I'd generalize that writing a highly optimized multi-threaded process is a lot harder than just throwing some threads in the mix.

I recommend starting with the following steps:

  1. Split up your workloads into discrete parallel executable units
  2. Measure and characterize workload types - Network intensive, I/O intensive, CPU intensive etc - these become the basis for your worker pooling strategies. e.g. you can have pretty large pools of workers for network intensive applications, but it doesn't make sense having more workers than hardware-threads for CPU intensive tasks.
  3. Think about queuing/array or ThreadWorkerPool to manage pools of threads.
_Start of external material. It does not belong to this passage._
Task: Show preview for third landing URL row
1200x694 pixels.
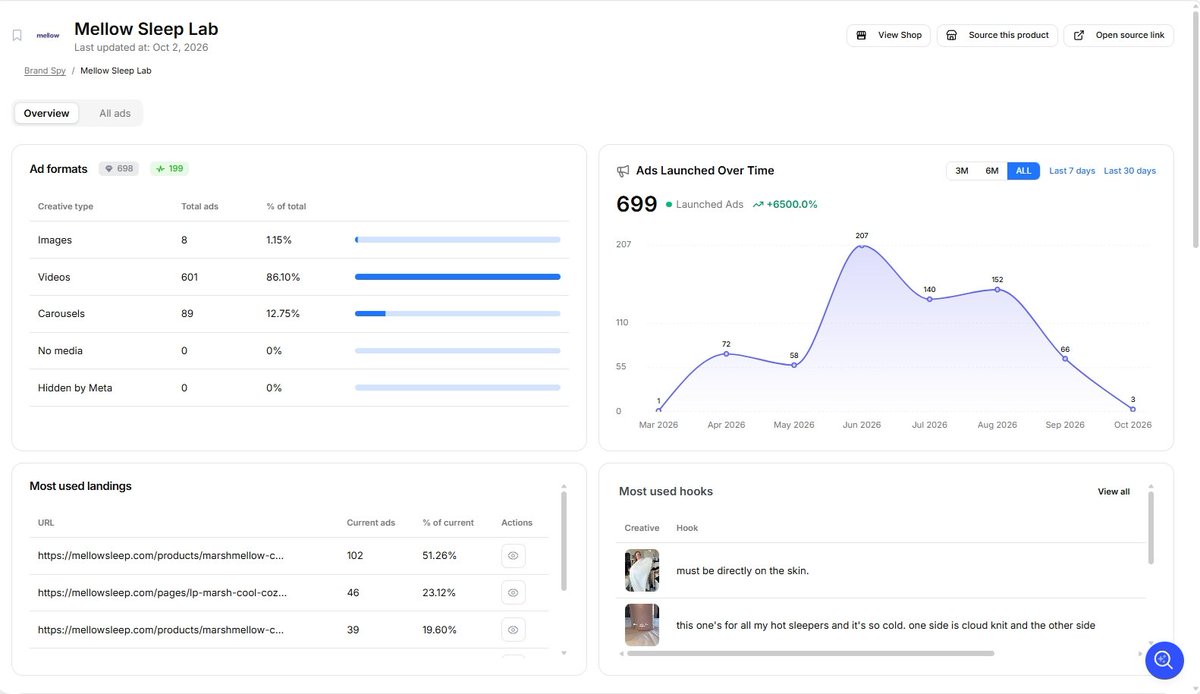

Former more finegrain controlled than latter.
  4. Learn to prefer async I/O patterns over sync patterns if you can - frees more CPU time to perform other tasks.
  5. Work to eliminate or atleast reduce serialization around contended resources such as disk.
  6. Minimize I/O, acquire and hold minimum level of locks for minimum period possible. (Reader/Writer locks are your friend)
    5.Comb through that code to ensure that resources are locked in consistent sequence to minimize deadly embrace.
  7. Test like crazy - race conditions and bugs in multithreaded applications are hellish to troubleshoot - often you only see the forensic aftermath of the massacre.

Bear in mind that it is entirely possible that a multi-threaded version could perform worse than a single-threaded version of the same app. There is no excuse for good engineering measurement.

Upvotes: 49

McKenzieG1
McKenzieG1

Reputation: 14179

Understanding the parallelism (or potential for parallelism) in the problem(s) you are trying to solve, your application and its algorithms is much more important than any details of thread synchronization, libraries, etc.

Start by reading Patterns for Parallel Programming (which focuses on 'finding concurrency' and higher-level design issues), and then move on to The Art of Multiprocessor Programming (practical details starting from a theoretical basis).

Upvotes: 2

Xavier Nodet
Xavier Nodet

Reputation: 5085

You might want to read Herb Sutter's column 'Effective Concurrency'. You'll find those articles here, with others.

Upvotes: 8

Lars Truijens
Lars Truijens

Reputation: 43602

To be able to utilize multiple cores more efficiently you should divide your work up in parts that can be executed in parallel and use threads to divide the work over the cores. You could use threads, background workers, thread pools, etc

Upvotes: 6

Lou Franco
Lou Franco

Reputation: 89152

You might want to take a look at the parallel extensions for .NET

http://msdn.com/concurrency

Upvotes: 8

Chris Wenham
Chris Wenham

Reputation: 24017

For C#, start learning the LINQ-way of doing things, then make use of the Parallel LINQ library and its .AsParallel() extension.